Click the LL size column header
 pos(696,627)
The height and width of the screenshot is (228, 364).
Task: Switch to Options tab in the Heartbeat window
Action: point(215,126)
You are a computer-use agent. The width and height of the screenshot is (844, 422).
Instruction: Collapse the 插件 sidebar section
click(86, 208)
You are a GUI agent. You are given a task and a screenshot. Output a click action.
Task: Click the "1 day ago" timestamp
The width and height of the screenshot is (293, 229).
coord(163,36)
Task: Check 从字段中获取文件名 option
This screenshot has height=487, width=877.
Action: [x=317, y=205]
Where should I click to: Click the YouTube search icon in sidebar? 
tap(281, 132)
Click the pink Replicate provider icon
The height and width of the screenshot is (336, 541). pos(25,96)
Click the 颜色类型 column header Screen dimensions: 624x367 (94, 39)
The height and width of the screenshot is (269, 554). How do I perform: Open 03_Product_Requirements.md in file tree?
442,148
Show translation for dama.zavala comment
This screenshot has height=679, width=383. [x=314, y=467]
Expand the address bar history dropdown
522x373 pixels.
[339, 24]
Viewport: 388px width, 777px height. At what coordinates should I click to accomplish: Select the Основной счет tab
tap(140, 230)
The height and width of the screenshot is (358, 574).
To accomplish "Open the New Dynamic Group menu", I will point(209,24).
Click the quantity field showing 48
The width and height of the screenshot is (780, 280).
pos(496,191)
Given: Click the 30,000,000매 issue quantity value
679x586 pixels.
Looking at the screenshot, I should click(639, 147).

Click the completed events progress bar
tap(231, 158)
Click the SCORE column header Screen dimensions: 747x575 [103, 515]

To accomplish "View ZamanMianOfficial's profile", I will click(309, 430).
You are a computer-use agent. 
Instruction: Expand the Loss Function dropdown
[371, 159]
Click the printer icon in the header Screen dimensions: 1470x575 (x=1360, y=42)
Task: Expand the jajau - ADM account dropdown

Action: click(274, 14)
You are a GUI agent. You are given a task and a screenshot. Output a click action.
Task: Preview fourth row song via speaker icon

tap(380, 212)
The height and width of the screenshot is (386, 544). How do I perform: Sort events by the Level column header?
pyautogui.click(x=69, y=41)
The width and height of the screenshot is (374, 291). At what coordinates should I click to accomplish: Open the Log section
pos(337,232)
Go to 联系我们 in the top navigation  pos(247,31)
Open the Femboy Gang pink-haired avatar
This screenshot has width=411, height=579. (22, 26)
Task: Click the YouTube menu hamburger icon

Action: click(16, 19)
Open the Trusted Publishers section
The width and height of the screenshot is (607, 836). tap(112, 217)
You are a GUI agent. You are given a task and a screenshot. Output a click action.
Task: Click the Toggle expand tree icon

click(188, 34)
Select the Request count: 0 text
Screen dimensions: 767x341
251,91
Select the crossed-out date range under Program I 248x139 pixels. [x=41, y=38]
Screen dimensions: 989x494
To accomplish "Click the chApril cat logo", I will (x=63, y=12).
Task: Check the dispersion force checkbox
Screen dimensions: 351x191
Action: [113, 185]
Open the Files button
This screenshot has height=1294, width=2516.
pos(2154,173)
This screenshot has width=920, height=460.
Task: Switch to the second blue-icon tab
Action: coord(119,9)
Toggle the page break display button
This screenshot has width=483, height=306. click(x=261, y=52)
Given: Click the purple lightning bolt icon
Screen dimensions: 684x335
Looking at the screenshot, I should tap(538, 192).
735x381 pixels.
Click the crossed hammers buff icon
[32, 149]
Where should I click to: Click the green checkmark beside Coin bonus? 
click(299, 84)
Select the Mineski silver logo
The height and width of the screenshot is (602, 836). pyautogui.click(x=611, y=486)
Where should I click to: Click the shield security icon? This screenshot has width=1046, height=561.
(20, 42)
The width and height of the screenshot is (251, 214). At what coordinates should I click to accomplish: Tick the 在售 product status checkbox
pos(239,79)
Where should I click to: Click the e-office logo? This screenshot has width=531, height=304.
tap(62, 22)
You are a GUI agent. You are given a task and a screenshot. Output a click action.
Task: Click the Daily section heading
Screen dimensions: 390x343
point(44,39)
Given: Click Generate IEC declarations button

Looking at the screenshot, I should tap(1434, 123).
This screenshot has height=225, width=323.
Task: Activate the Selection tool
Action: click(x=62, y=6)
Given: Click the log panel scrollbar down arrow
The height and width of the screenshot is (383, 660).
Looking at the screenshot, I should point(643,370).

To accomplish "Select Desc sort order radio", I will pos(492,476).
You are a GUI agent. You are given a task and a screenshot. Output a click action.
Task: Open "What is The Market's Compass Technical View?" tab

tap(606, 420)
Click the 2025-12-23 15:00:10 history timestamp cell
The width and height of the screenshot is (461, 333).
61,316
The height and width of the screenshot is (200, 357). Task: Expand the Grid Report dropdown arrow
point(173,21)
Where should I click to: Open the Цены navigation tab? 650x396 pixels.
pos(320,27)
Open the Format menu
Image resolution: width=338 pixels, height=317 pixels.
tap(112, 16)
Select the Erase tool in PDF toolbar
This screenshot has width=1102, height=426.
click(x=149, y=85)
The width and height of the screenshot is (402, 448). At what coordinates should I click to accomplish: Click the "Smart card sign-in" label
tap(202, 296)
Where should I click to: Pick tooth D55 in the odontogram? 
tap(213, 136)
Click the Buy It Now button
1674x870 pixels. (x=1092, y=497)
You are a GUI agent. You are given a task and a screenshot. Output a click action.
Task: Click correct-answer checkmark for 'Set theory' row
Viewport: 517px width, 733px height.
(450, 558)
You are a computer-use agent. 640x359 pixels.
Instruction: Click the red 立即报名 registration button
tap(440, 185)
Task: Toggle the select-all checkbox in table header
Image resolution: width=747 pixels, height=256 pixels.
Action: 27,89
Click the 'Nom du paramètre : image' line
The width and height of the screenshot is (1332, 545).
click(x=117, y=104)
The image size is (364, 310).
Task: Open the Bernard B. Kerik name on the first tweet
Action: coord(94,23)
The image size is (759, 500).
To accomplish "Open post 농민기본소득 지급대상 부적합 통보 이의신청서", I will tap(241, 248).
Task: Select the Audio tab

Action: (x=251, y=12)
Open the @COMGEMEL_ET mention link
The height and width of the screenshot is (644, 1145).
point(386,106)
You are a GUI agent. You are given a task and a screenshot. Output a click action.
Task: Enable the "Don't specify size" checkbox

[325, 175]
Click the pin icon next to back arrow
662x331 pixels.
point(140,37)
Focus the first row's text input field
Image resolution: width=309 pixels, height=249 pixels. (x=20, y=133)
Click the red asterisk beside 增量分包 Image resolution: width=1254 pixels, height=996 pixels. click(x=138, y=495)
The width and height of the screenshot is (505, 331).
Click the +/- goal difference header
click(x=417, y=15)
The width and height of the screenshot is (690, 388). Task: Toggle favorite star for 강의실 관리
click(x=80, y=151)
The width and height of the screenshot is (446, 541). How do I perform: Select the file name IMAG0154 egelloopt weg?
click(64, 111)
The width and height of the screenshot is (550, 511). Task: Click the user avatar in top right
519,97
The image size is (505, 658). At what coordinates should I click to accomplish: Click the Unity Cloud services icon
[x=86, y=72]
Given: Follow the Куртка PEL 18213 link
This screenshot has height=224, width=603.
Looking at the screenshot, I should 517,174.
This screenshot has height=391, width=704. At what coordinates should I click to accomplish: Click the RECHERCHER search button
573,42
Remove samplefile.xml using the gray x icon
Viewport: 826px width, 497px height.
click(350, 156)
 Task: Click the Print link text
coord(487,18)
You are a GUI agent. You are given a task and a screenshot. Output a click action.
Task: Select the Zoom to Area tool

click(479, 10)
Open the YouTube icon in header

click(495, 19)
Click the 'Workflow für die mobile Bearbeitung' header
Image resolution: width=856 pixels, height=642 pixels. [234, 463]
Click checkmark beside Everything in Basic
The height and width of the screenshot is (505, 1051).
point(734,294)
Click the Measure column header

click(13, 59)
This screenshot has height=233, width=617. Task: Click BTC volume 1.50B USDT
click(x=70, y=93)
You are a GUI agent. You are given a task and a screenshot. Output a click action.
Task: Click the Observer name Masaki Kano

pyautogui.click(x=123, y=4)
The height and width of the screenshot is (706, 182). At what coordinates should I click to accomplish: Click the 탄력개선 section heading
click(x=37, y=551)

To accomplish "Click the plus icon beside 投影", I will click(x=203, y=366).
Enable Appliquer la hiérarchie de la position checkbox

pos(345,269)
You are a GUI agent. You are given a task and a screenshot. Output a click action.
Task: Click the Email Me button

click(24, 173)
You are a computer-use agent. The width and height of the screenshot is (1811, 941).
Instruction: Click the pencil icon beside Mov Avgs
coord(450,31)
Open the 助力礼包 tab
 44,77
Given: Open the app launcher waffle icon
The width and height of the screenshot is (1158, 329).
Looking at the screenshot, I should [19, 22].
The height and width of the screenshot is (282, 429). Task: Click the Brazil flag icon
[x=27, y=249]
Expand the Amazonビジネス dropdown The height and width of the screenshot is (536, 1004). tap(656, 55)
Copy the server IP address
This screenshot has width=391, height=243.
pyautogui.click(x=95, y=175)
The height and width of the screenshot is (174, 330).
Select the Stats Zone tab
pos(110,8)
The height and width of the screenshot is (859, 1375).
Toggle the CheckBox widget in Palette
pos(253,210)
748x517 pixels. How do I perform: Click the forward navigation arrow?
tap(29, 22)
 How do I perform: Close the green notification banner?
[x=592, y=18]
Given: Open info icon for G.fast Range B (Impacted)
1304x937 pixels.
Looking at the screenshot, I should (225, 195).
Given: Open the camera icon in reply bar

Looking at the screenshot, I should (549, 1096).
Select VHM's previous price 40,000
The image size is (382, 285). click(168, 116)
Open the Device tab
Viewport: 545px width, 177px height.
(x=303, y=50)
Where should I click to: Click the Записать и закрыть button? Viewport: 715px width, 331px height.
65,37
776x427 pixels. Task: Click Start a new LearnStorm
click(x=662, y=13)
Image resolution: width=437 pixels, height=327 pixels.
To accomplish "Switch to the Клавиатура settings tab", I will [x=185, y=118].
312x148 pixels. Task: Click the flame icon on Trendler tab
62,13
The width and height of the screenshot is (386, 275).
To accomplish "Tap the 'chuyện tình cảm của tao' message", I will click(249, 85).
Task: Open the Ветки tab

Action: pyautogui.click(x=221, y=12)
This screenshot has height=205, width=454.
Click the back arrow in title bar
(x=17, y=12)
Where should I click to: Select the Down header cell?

WHAT THE EXERCISE ASKS: Show each line from the material above where the string "address" can be found.

EXPECTED ANSWER:
Expand the address bar history dropdown
Copy the server IP address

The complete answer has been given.